What you are asked to do
Retype the lines below without any changes, but leave out the pictures.

Supplied records
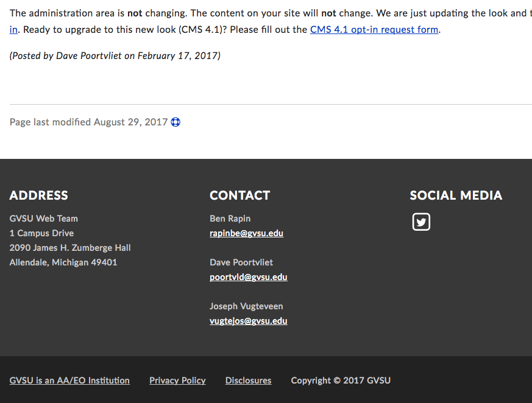Image resolution: width=532 pixels, height=403 pixels.
Task: Open the CMS 4.1 opt-in request form
Action: pyautogui.click(x=374, y=29)
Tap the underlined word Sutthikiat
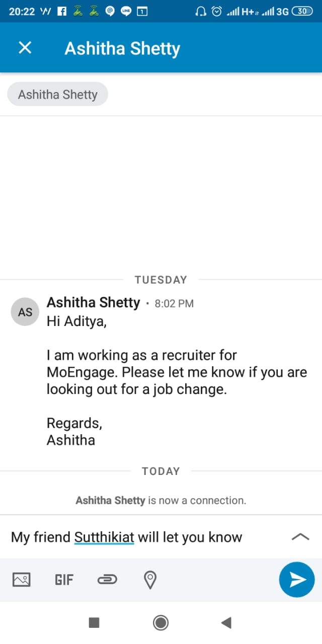Screen dimensions: 322x644 click(x=104, y=537)
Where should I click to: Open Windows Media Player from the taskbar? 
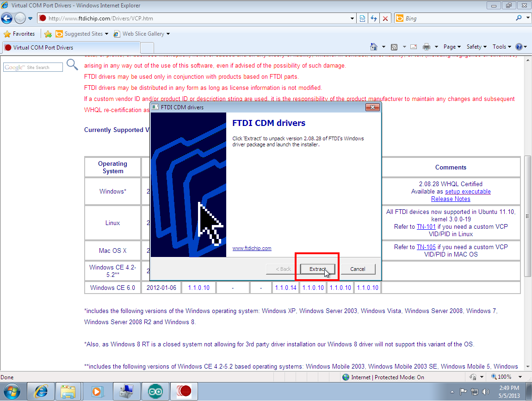pos(98,391)
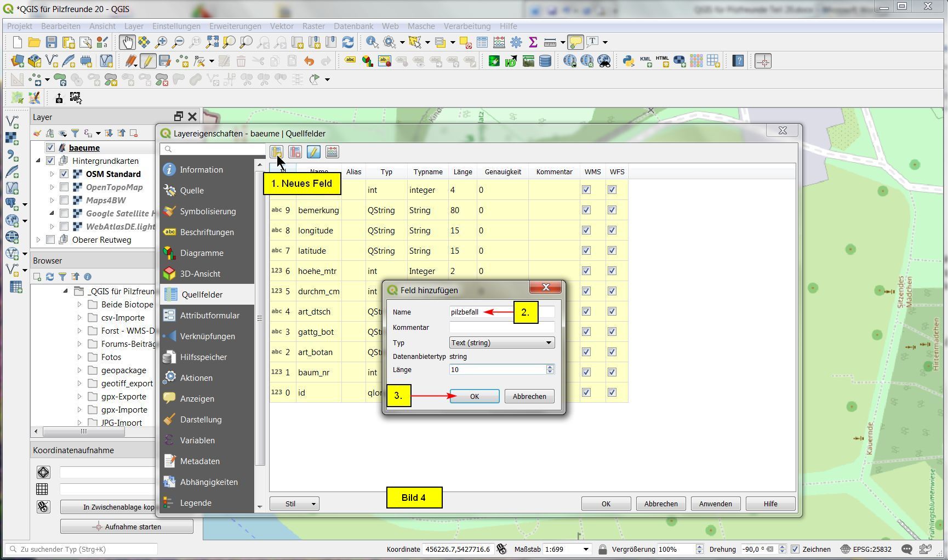Open the field calculator icon
948x560 pixels.
332,152
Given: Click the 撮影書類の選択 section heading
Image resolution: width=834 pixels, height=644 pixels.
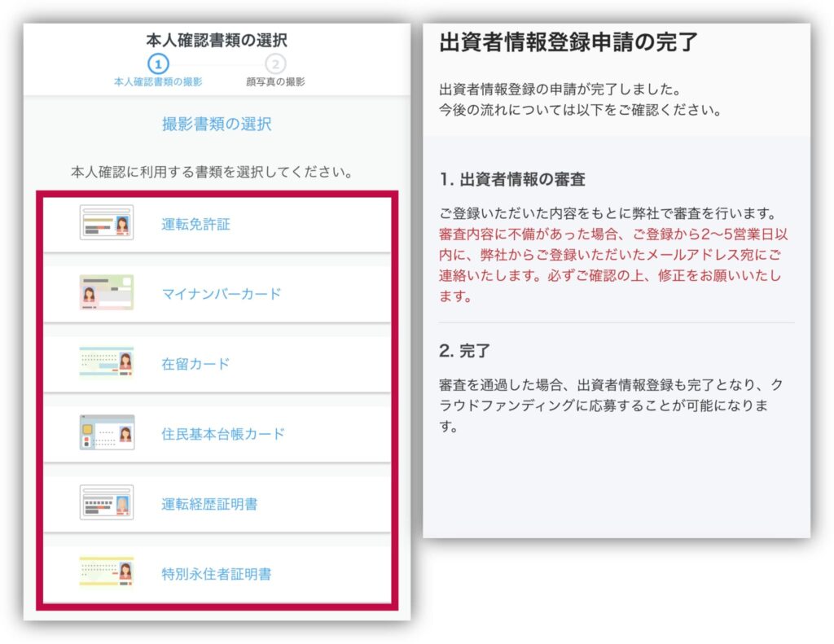Looking at the screenshot, I should coord(217,125).
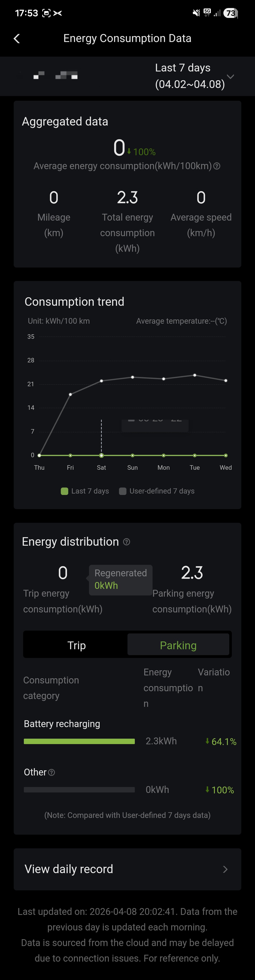Image resolution: width=255 pixels, height=980 pixels.
Task: Tap the muted sound status icon
Action: [196, 13]
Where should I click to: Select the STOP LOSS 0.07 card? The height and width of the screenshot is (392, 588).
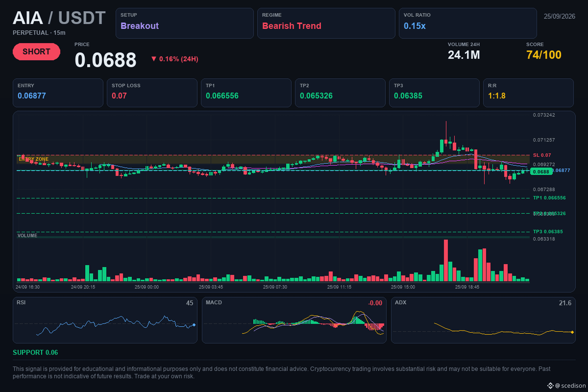pyautogui.click(x=152, y=93)
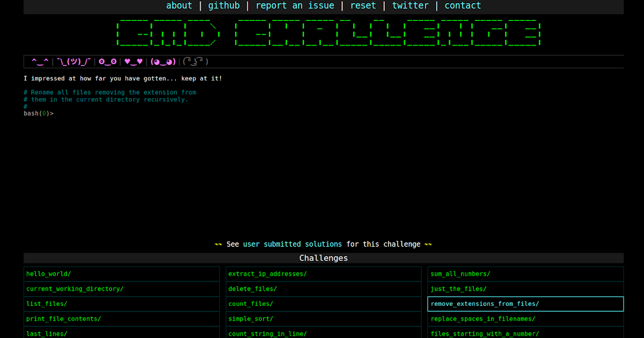Select the side-glancing (◕_◕) face icon
The height and width of the screenshot is (338, 644).
point(162,61)
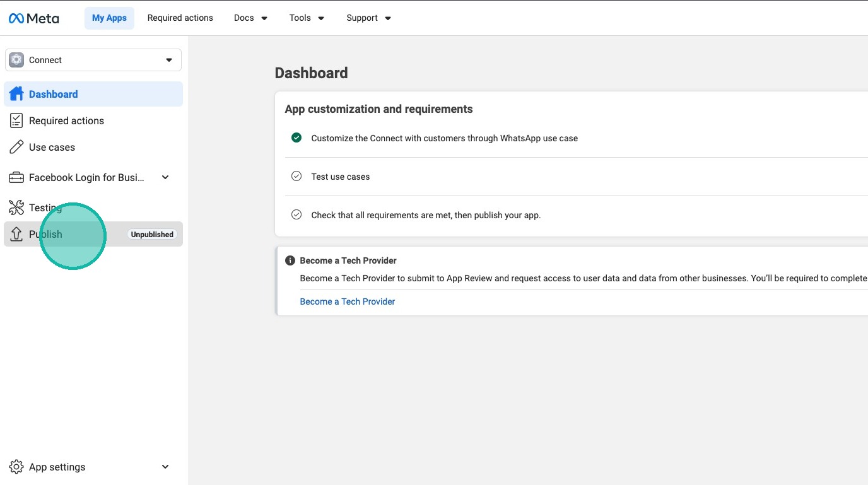This screenshot has width=868, height=485.
Task: Open the Docs menu
Action: coord(250,18)
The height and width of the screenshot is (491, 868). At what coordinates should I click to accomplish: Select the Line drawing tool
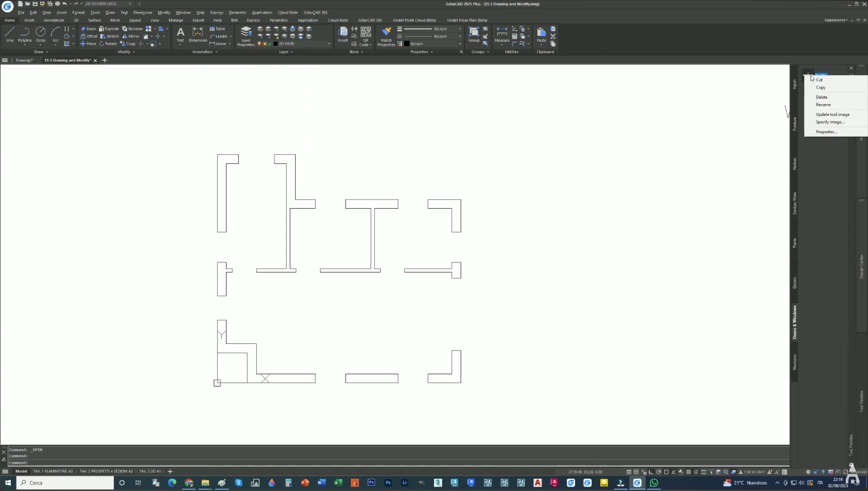pyautogui.click(x=9, y=34)
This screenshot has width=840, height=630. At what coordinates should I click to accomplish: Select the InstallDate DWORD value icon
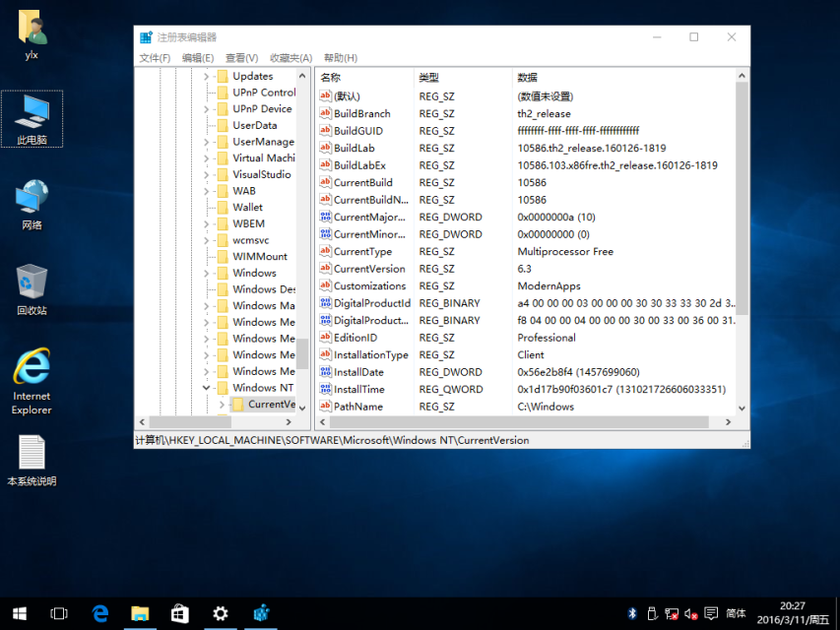pos(326,372)
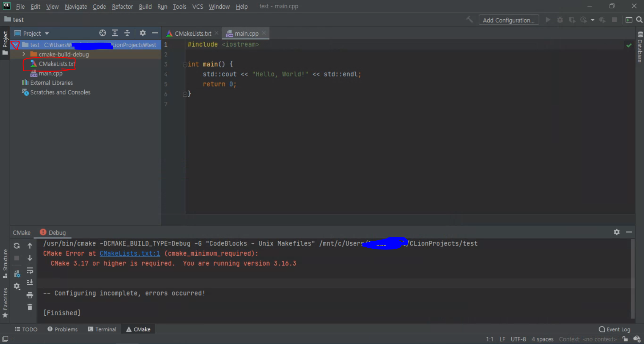This screenshot has height=344, width=644.
Task: Toggle line ending indicator LF
Action: tap(503, 339)
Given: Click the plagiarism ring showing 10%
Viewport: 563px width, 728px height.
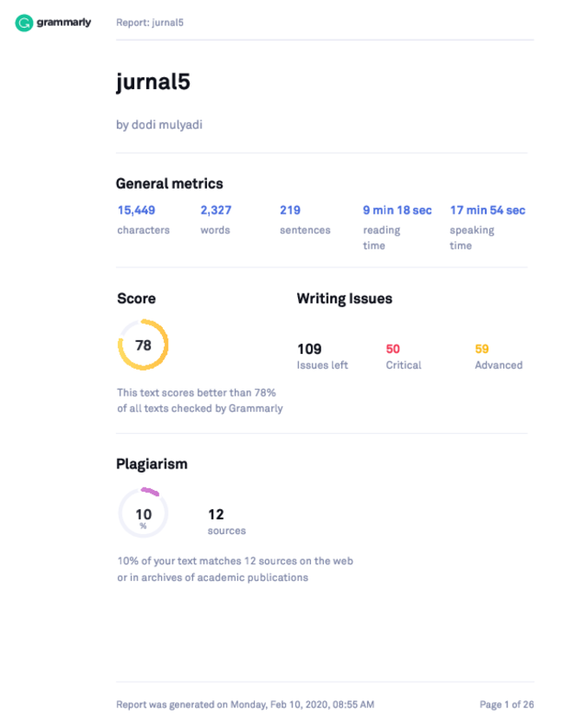Looking at the screenshot, I should (x=143, y=512).
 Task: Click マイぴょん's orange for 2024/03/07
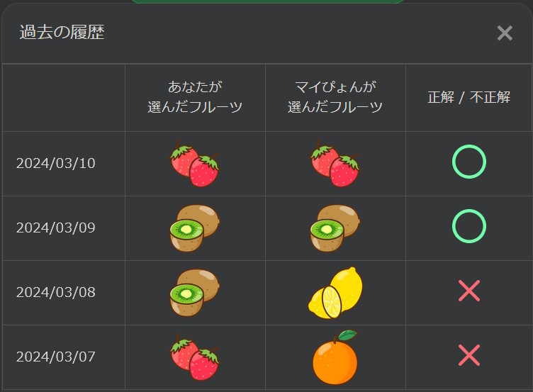tap(335, 357)
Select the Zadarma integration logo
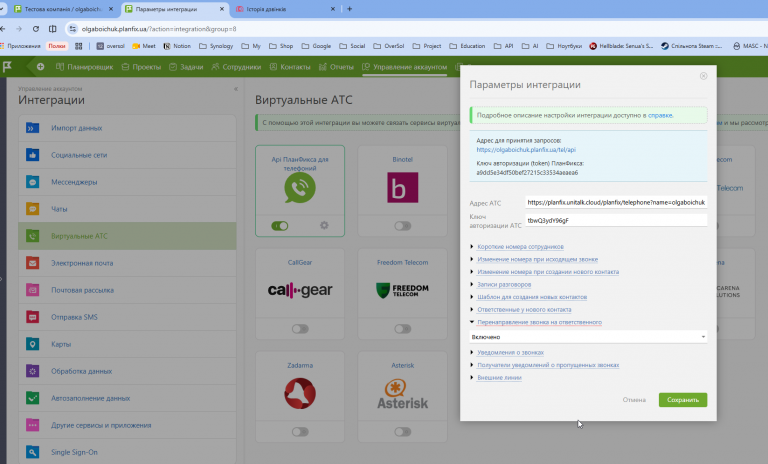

Reply
Image resolution: width=532 pixels, height=403 pixels.
Task: Open the CMS 4.1 opt-in request form
Action: pyautogui.click(x=374, y=29)
Tap the underlined word Sutthikiat
Screen dimensions: 322x644 click(x=104, y=537)
Where should I click to: Open Windows Media Player from the taskbar? 
pos(98,391)
Open the field calculator icon
948x560 pixels.
332,152
Given: Click the 撮影書類の選択 section heading
Image resolution: width=834 pixels, height=644 pixels.
Looking at the screenshot, I should coord(217,125).
Image resolution: width=255 pixels, height=980 pixels.
Task: Tap the muted sound status icon
Action: [196, 13]
Where should I click to: Select the STOP LOSS 0.07 card? The height and width of the screenshot is (392, 588).
pyautogui.click(x=152, y=93)
Select the side-glancing (◕_◕) face icon
The height and width of the screenshot is (338, 644).
point(162,61)
This screenshot has width=868, height=485.
Task: Open the Docs menu
Action: coord(250,18)
The height and width of the screenshot is (491, 868). At what coordinates should I click to accomplish: Select the Line drawing tool
pyautogui.click(x=9, y=34)
This screenshot has width=840, height=630. At what coordinates should I click to accomplish: Select the InstallDate DWORD value icon
pos(326,372)
This screenshot has height=344, width=644.
Task: Toggle line ending indicator LF
Action: tap(503, 339)
Given: Click the plagiarism ring showing 10%
Viewport: 563px width, 728px height.
Looking at the screenshot, I should (x=143, y=512).
 Task: Click マイぴょん's orange for 2024/03/07
tap(335, 357)
Select the Zadarma integration logo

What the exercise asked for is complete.